Considering the advantage of deep learning in OCS segmentation, this paper tried to improve the current DL network by addressing the shortcomings summarized in
Section 2.2. The proposed framework in this work mainly consists of four steps (
Figure 2). First, the method can effectively deal with the automatic extraction of OCS facility samples in 3D scenes and can remove background interference points. An automatic fast search and extraction based on the original point cloud scenario can be realized. Second, the extraction of the catenary facilities sample classification can be achieved through the means of a manual label. Third, the semantic segmentation of catenary facilities based on deep learning is implemented. Finally, the 3D model of catenary facilities is reconstructed, and the application of catenary geometric parameters detection is carried out.
3.1. Study Area and VMMS Data Generation
In this study, part of the Guiyang–Guangzhou railway was selected to conduct experiments to verify the method effectiveness. This line is an interregional high-speed railway that connects Guiyang and Guangzhou in China, with a total of 857.00 km. A sub-line of 100.66 km from HeZhou station to HuaiJi Station was selected for VMMS LiDAR survey and scanning. The survey was conducted on the left and right lines of the railway, as shown in
Figure 3.
A VMMS was applied and improved in this study to collect data along the railway quickly and effectively.

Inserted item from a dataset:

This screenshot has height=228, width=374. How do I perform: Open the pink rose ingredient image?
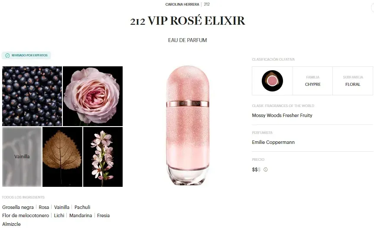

For LiDAR scanning, an Optech Lynx HS 600 VMMS (
Figure 4) with a minimum measurement distance of 1.5 m is used. The inclined installation of two laser scanning heads of Lynx HS 600 can effectively reduce the scanning blind area along the railway. The actual practice shows that it is a better and more convenient way of installing the onboard radar system to the rear of the flat car utilizing a customized rigid elevated frame. The heightening frame can increase the distance from the scanner center to the bottom rail, and the top of the support is equipped with a fast fixing device for convenient installation. The lifting bracket and vehicle can be fixed by a binding belt. This enhanced system can be quickly installed in two hours. The actual acquisition scanner parameter settings are from many preliminary field tests: the laser scanner frequency is 600 kHz and the scanning frequency of a single laser head is 400 lines/s. This setting can maintain a balance between the density and accuracy of the collected point cloud.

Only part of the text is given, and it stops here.